Collection entries:

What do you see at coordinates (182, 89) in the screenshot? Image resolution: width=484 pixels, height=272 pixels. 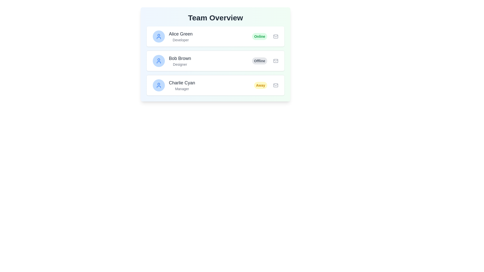 I see `the static text label that indicates the role 'Manager' of the individual 'Charlie Cyan' in the team overview, located below 'Charlie Cyan' in the third list item` at bounding box center [182, 89].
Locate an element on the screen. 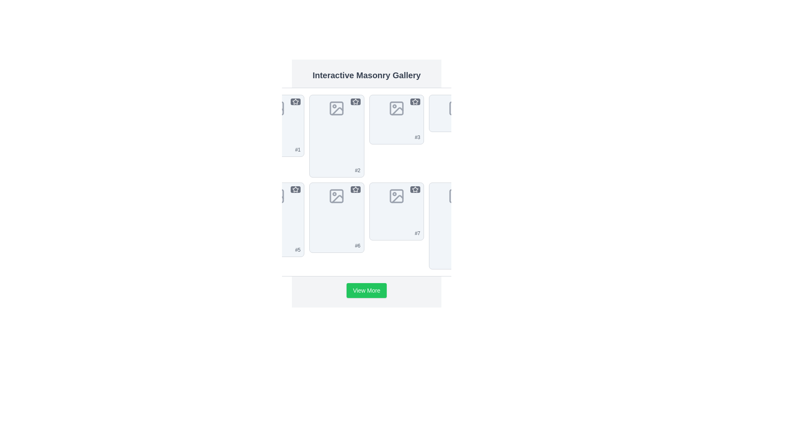  the small star-shaped icon button located in the top-right corner of the first card in the grid layout is located at coordinates (296, 101).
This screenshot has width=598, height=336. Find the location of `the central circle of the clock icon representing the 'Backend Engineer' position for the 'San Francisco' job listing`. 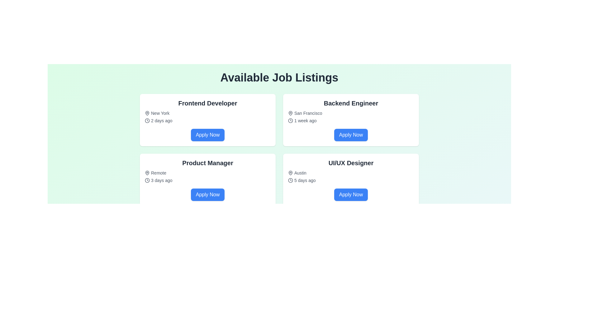

the central circle of the clock icon representing the 'Backend Engineer' position for the 'San Francisco' job listing is located at coordinates (290, 121).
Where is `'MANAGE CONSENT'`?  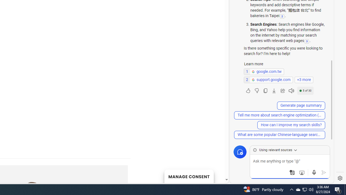
'MANAGE CONSENT' is located at coordinates (189, 176).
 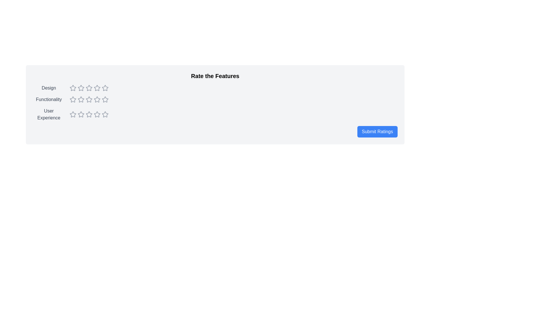 I want to click on the fourth star-shaped Rating Icon in the row labeled 'Functionality' in the rating section, so click(x=89, y=99).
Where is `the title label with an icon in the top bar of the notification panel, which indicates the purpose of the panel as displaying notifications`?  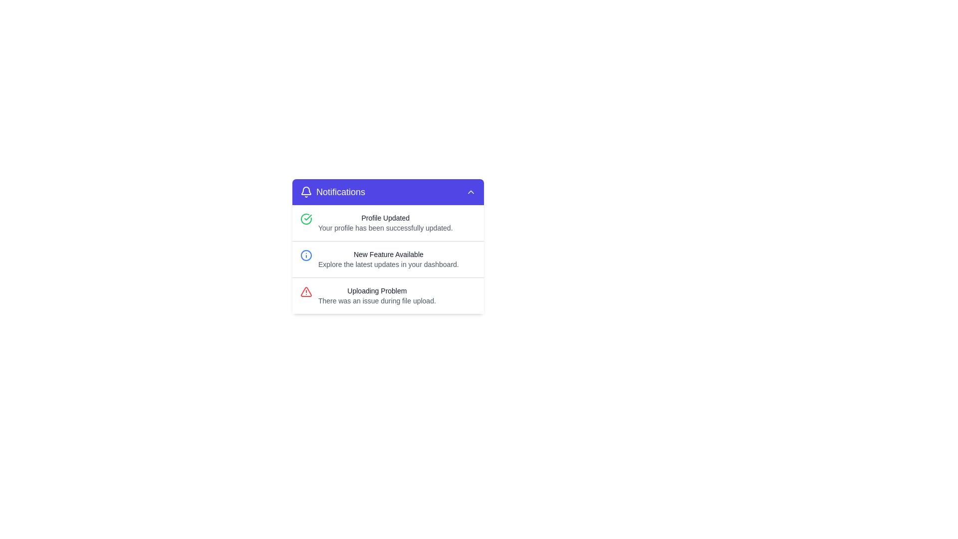
the title label with an icon in the top bar of the notification panel, which indicates the purpose of the panel as displaying notifications is located at coordinates (333, 192).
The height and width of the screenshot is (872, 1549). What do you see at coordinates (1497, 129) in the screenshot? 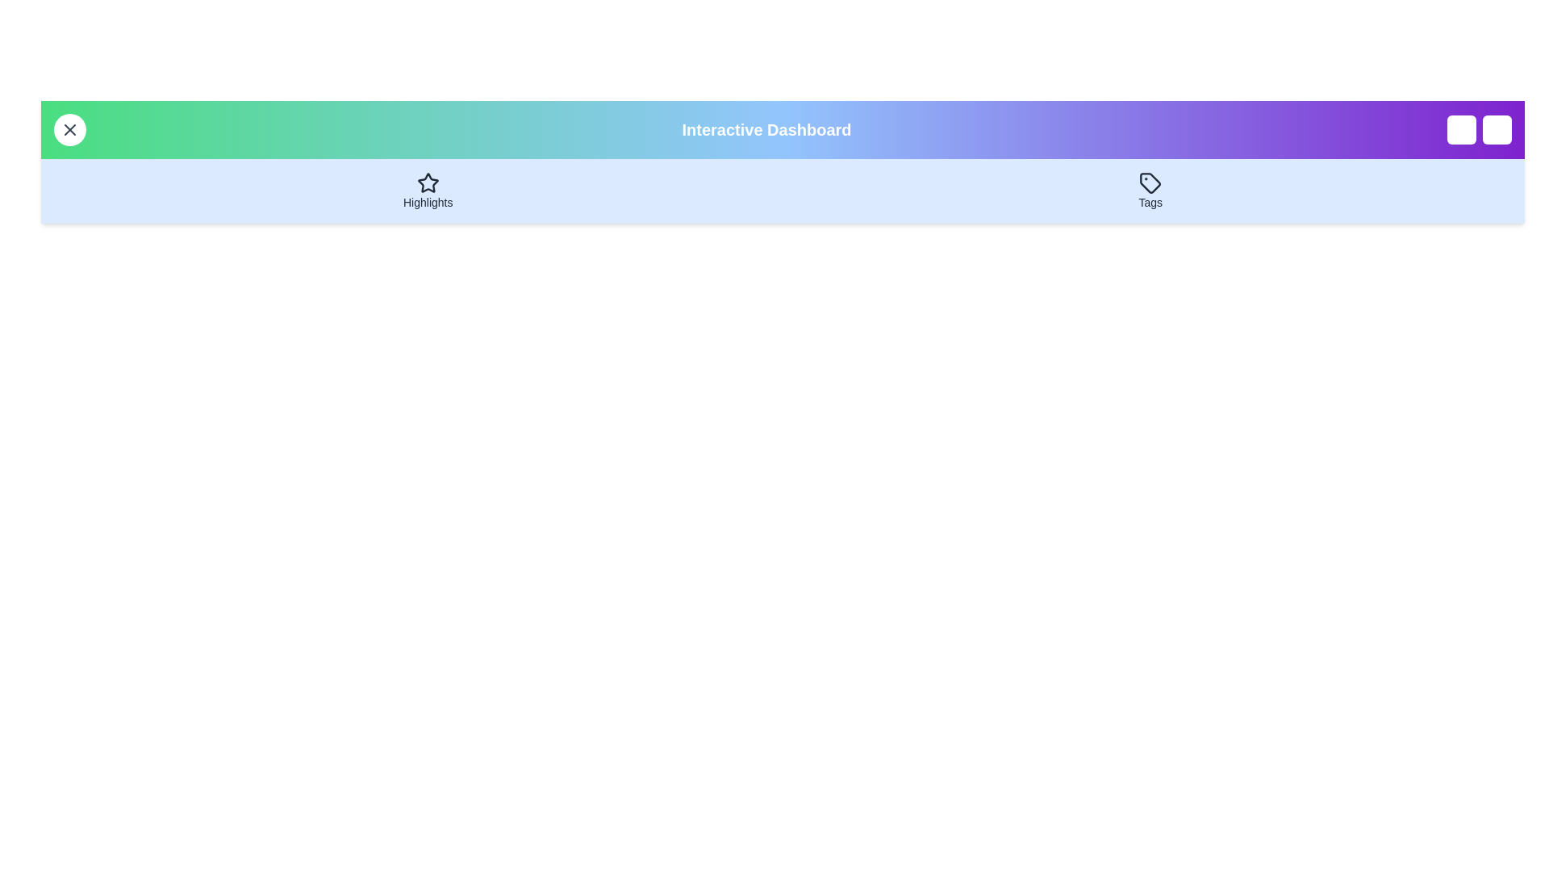
I see `the 'Settings' icon to access settings` at bounding box center [1497, 129].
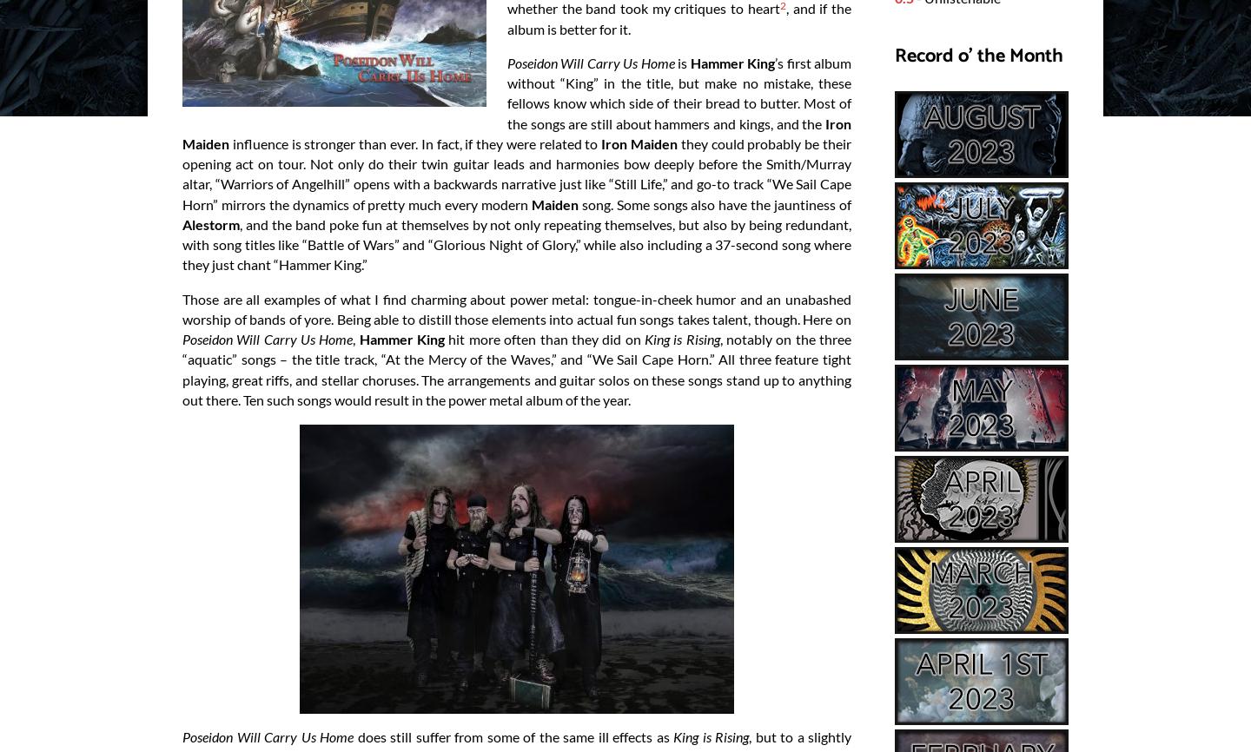 Image resolution: width=1251 pixels, height=752 pixels. What do you see at coordinates (683, 62) in the screenshot?
I see `'is'` at bounding box center [683, 62].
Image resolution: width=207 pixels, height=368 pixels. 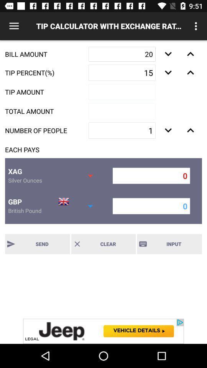 What do you see at coordinates (104, 331) in the screenshot?
I see `advertisement` at bounding box center [104, 331].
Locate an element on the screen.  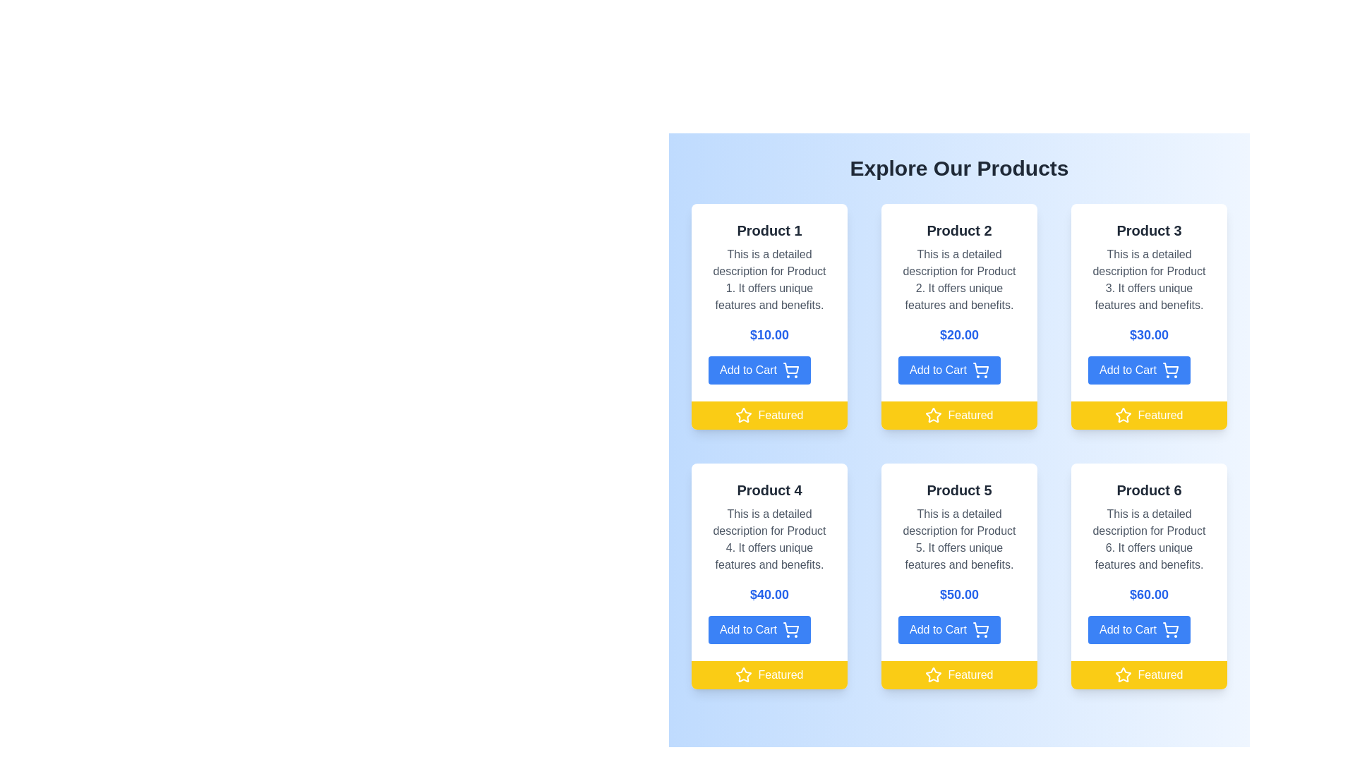
the star icon representing the 'Featured' status for 'Product 6' located in the bottom right corner of its card is located at coordinates (1123, 674).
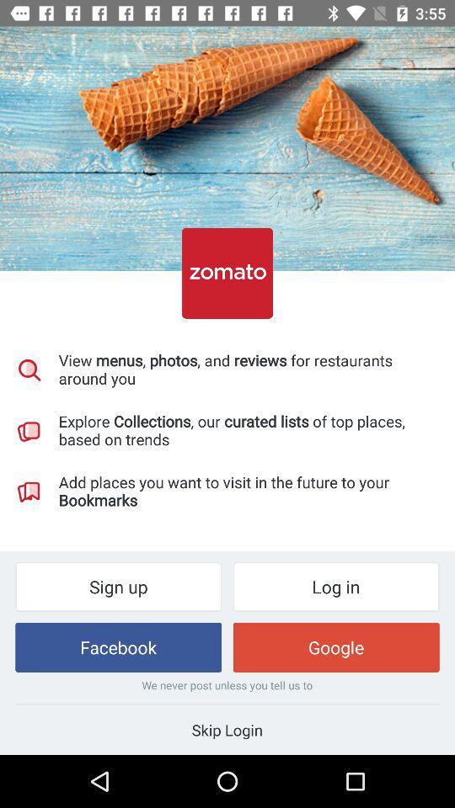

> _INSTRUCTIONS FOR THE TASK_:
In the part that begins with the line containing "I want to click" and ends with the line containing "coordinates (333, 192).", replace "Where is" with "What is the position of". Give only those lines, otherwise unchanged, and leave out the pictures.

> _FULL OUTPUT_:
  I want to click on the fourth star-shaped Rating Icon in the row labeled 'Functionality' in the rating section, so click(x=89, y=99).
What is the position of `the title label with an icon in the top bar of the notification panel, which indicates the purpose of the panel as displaying notifications`?  
the title label with an icon in the top bar of the notification panel, which indicates the purpose of the panel as displaying notifications is located at coordinates (333, 192).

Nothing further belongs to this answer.